R: Per Giovanni Paolo II la famiglia non è un’istituzione inventata dallo Stato, ma una comunità naturale che lo precede. Lo dice chiaramente nella Familiaris Consortio del 1981. La definisce “Chiesa domestica” e primo luogo di umanizzazione. È lì che la persona impara ad amare e a essere amata, a essere soggetto e non solo individuo. È lì che si trasmettono la vita, la fede, il linguaggio, la cultura e i valori. Il Papa diceva: “L’avvenire dell’umanità passa attraverso la famiglia”. Non è uno slogan, è un programma antropologico.
D: Dal punto di vista sociologico e politico, cosa significa?
R: Significa tantissimo. La sociologia classica, da Durkheim a Parsons, ci insegna che la famiglia è l’agenzia primaria di socializzazione, dove si forma il capitale sociale. È il primo corpo intermedio tra lo Stato e l’individuo. Se lo Stato non la riconosce, non la tutela e non la promuove, ma pretende di riscriverne la natura, produce anomia: sradicamento, fragilità dei legami, crisi d’identità.

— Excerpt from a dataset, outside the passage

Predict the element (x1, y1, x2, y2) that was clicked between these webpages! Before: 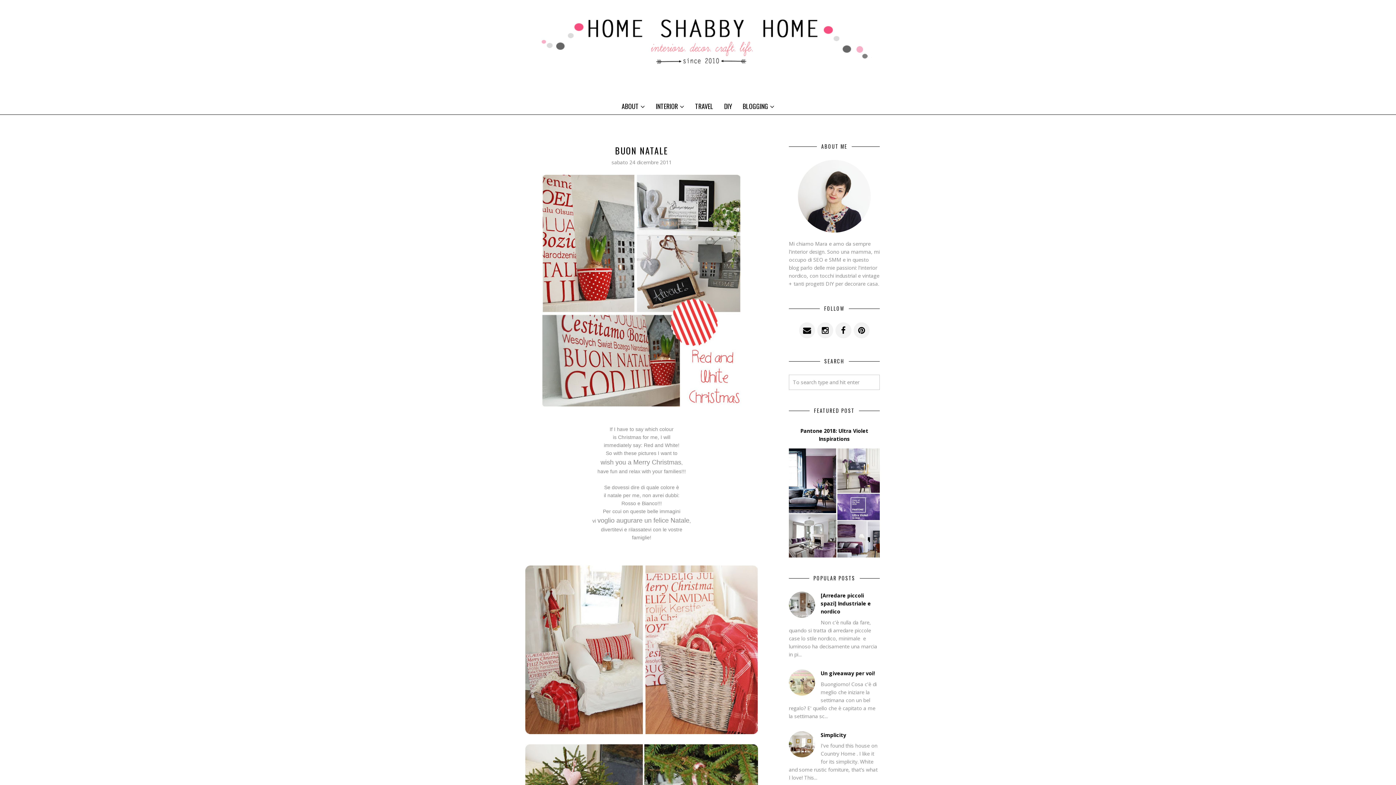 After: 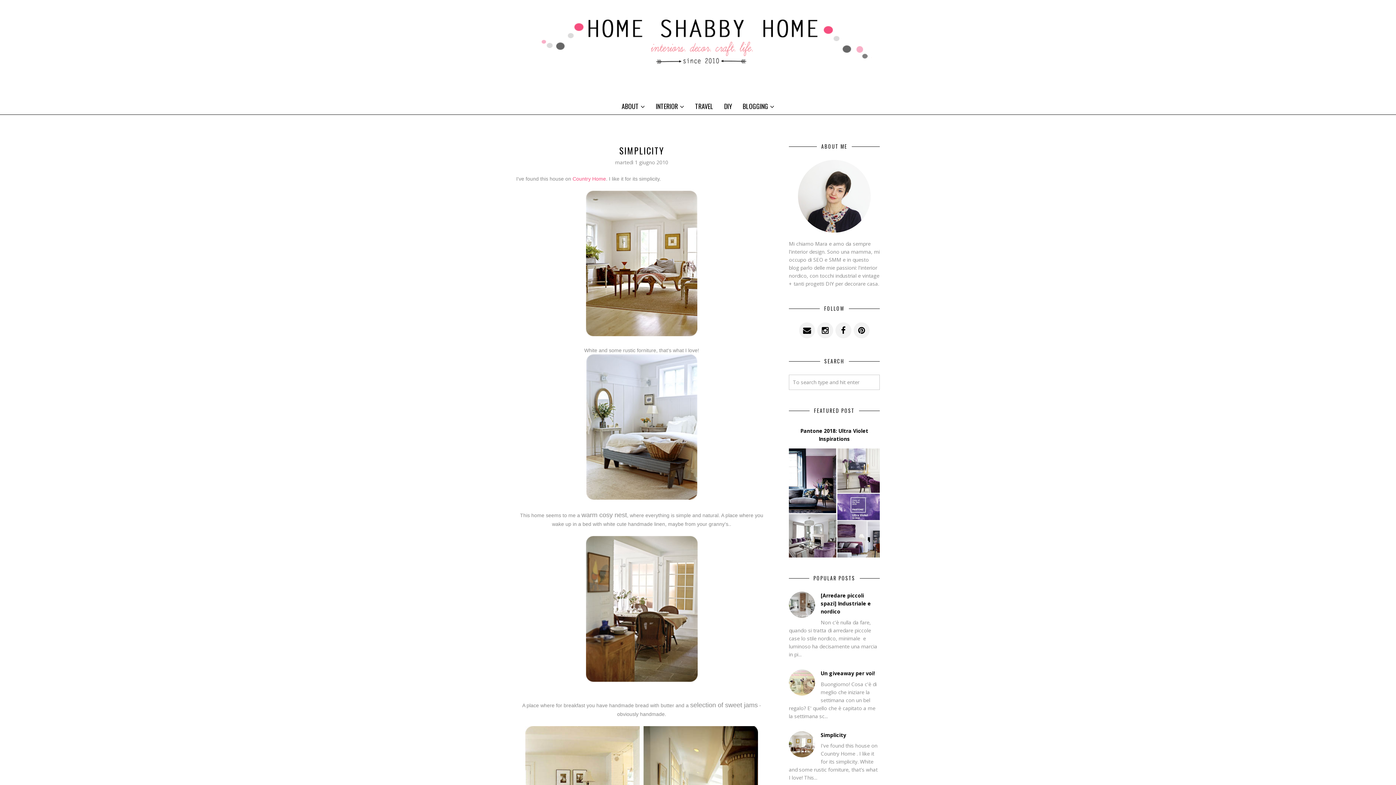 Action: label: Simplicity bbox: (820, 731, 846, 738)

Una politica che indebolisce la famiglia, che la equipara a qualsiasi altro legame affettivo e che non ne sostiene la missione educativa e generativa sul piano economico e fiscale, commette un errore strategico: recide le proprie radici. Senza famiglie stabili e aperte alla vita, non c’è ricambio generazionale, non c’è welfare sostenibile, non c’è coesione. La crisi demografica che l’Italia sta vivendo ne è la prova.
D: Quindi difendere la famiglia cristiana è una battaglia politica?
R: È una battaglia di libertà. Difendere la famiglia cristiana significa difendere la libertà di educare i figli secondo i propri valori, difendersi dall’invadenza di uno Stato etico che vuole sostituirsi ai genitori e garantire libertà economica a chi sceglie di mettere al mondo dei figli.
D: E sul piano culturale?
R: La sfida è ancora più profonda. La cultura del relativismo e dell’individualismo esasperato presenta la famiglia come un ostacolo alla realizzazione personale. Giovanni Paolo II, con la Teologia del Corpo, ha smascherato questa menzogna. L’amore coniugale, fedele, indissolubile e fecondo non è una prigione, ma la via più alta di realizzazione.
In termini sociologici, come direbbe Bauman, la famiglia è l’antidoto più potente alla “modernità liquida”, alla cultura dello scarto e della provvisorietà. Promuoverla significa proporre il “noi” contro l’io tirannico, il dono contro il possesso, la responsabilità intergenerazionale contro il culto del presente assoluto.
D: In conclusione?
R: Ripartire dalla famiglia cristiana, secondo l’insegnamento di Giovanni Paolo II, non è nostalgia del passato. È l’unico investimento lungimirante per il futuro politico e culturale della nostra Nazione.